Retreat Reading Spot
Oh, come on. That question must be clickbait. Six days of doing whatever you want to do, whenever you want to do it, with no phone calls or e-mails about problems and when the weather is too bad to drive to a restaurant you just walk across the road to a lodge to eat dinner next to a fire? Of course, a personal retreat is worth the the planning, the packing, and the five-hour drive.

But What About Professionally?


Retreat Reading
Well, remember, the big activity on my retreats is reading. Yes, I spent 5 hours snowshoeing one day, snowshoed to a chapel another day, and to a bierhall still another. I made my annual visit to Bear Pond Books. That still left me enough time to read:

  • 3 UVM alumni magazines
  • 3 back issues of Writer's Digest
  • 1 back issue of Carve
  • The new issue of Seven Days
  • 30 pages of A Room of One's Own (I forgot I planned to read it during Retreat Week until Thursday.)
  • Maybe a third of Champlain's Dream by David Hackett Fischer (Hey, it's a big book.)
  • The last few chapters of The Haunting of Hill House by Shirley Jackson
  • All of In a Dark, Dark Wood by Ruth Ware (My purchase at Bear Pond Books where something almost always jumps off the shelf at me.)
  • 9 short stories (4 in that issue of Carve)
  • 4 essays (2 in Carve)

Again, What About Professionally?

Travel Journal

Well, I also generated 9 pages of journal notes. Unfortunately, many of them related to a new project that's not part of my goals for this year. But I also got a few ideas for agents to research as a result of reading all those Writer's Digests. I've also got some lengthy notes for an entirely new essay and came up with an approach for another subject that could result in both a short story and an essay. Maybe flash.

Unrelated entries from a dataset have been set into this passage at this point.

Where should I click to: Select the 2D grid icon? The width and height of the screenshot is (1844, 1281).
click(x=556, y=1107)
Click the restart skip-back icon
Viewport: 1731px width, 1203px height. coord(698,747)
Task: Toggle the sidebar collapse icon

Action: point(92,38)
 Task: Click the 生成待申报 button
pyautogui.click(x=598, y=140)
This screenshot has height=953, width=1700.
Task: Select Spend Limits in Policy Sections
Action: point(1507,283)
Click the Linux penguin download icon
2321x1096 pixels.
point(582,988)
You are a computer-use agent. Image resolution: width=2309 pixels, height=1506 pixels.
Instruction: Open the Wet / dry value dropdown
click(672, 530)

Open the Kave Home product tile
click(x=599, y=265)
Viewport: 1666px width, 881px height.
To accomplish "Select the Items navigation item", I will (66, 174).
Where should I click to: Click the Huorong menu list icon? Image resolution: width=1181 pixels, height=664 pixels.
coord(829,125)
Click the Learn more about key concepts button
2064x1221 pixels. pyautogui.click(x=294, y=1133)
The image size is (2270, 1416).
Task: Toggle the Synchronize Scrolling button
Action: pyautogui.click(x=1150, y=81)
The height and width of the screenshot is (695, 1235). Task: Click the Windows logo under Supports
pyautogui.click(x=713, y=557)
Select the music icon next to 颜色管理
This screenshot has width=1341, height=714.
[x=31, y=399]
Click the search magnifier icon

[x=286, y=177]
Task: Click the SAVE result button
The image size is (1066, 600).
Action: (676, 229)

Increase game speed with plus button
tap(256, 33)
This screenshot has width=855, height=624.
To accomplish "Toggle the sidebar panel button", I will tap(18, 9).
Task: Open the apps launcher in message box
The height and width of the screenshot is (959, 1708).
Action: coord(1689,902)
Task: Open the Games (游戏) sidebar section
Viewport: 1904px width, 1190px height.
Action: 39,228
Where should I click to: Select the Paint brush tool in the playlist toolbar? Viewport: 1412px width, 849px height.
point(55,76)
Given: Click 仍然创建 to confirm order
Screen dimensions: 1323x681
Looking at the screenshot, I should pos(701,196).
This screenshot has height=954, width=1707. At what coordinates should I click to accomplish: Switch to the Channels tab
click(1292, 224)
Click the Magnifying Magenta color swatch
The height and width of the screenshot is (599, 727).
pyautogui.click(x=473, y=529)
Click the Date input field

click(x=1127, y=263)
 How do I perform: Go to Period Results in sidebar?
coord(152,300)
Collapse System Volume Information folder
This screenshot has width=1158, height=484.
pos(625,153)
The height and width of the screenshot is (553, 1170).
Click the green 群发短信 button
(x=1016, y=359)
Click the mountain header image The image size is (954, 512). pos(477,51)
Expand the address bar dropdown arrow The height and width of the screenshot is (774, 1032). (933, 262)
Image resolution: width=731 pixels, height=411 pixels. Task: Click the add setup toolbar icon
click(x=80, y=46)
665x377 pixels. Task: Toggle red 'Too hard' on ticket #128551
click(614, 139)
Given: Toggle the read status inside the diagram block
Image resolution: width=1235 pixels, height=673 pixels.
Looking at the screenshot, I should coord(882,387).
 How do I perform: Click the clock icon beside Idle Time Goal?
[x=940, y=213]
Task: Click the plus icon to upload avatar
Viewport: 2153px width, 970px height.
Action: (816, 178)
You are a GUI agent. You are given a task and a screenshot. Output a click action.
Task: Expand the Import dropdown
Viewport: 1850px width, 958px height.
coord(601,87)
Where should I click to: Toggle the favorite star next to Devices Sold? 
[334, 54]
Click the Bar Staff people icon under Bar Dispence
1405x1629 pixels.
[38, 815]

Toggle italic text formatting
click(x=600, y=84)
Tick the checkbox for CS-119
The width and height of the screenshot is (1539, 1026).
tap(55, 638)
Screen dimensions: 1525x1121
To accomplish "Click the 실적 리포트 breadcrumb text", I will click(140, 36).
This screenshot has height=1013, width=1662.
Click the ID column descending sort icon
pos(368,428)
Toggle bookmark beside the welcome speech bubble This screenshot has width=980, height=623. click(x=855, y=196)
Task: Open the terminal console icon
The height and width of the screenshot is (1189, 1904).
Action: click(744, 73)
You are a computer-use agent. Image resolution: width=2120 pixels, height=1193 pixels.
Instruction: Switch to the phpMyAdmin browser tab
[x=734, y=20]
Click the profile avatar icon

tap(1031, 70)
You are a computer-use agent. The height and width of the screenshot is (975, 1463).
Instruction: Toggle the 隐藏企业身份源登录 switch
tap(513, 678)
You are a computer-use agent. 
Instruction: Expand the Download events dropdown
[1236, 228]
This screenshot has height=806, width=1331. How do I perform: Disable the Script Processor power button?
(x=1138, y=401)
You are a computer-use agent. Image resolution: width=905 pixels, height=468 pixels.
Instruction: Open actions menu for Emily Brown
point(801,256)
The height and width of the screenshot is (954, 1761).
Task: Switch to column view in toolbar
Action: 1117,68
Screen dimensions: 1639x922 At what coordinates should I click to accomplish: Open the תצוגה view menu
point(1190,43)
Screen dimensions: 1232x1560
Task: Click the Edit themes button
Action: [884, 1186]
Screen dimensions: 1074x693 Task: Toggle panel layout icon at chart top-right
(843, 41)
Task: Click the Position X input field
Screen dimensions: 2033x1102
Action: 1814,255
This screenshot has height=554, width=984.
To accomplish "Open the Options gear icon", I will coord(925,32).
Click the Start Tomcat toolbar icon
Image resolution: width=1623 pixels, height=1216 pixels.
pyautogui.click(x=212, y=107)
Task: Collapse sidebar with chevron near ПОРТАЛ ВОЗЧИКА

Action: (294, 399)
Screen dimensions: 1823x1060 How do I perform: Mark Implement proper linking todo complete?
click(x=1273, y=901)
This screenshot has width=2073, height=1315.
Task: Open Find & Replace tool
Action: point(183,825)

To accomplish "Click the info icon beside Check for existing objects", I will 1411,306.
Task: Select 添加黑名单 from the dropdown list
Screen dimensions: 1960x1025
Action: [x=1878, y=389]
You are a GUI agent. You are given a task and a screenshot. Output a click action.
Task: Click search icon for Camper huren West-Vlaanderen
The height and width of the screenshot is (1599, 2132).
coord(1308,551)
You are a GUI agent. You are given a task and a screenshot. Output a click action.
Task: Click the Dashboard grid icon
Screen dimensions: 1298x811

So I guess I could say my reading-retreat week fired up some creativity. I've had similar things happen on just a regular vacation. The extra reading and the removal from my usual environment and the next thing I know I'm writing something in a journal.

 Retreat Reading View
Creativity doesn't always get its due. It's sort of an up-and-down thing. Right now it's down while we're focused on discovering readers and making that first sale and giving our main character something to want and then keeping it from her and the Hero's #@!! Journey.  Comparatively, creativity is kind of soft and squishy and maybe even a bit woo-woo. Except it's not. Creativity is how we generate new material. Without it, we're just staring at flickering computer monitors and virgin journal pages.

So if you go on a personal reading retreat, it jump starts your creativity, and you go home all excited because you have a handful of ideas and a book buzz on, how can that be anything but worth the effort? 


Monday, January 01, 2018

My Year In Books

I am active on Goodreads for one reason--it keeps track of my reading and gives me an account at the end of the year. This year I read 45 books, nothing to write home to Mom about. This is down from 83 books last year. Well, that's 2017 for you.

I'm not sure if I read more adult books this year than last, but some of my 2017 adult reading wasn't very gripping. In fact, there was one particularly lengthy one that was quite a chore to get through. I kept at it believing that I was improving my self-discipline.

I don't feel all that improved.

I considered setting some kind of reading goal for this next year, but I'm not comfortable with that. Reading is sort of spiritual. (Though maybe not when you read the kind of books I was reading last year.) Should you set goals for something spiritual? Will having a goal make me feel pressured and wreck my reading mojo?

I do hope I break 50 books this year, though.

Friday, November 17, 2017

And How Are Your Thanksgiving Plans Coming Along?

I have family coming for the Thanksgiving weekend. I haven't cooked a thing. I haven't cleaned.

What I have done is make a trip to two libraries to stock up on books. I'll be reading with a littlie any moment I can snatch next weekend.

So my Thanksgiving is pretty much all set.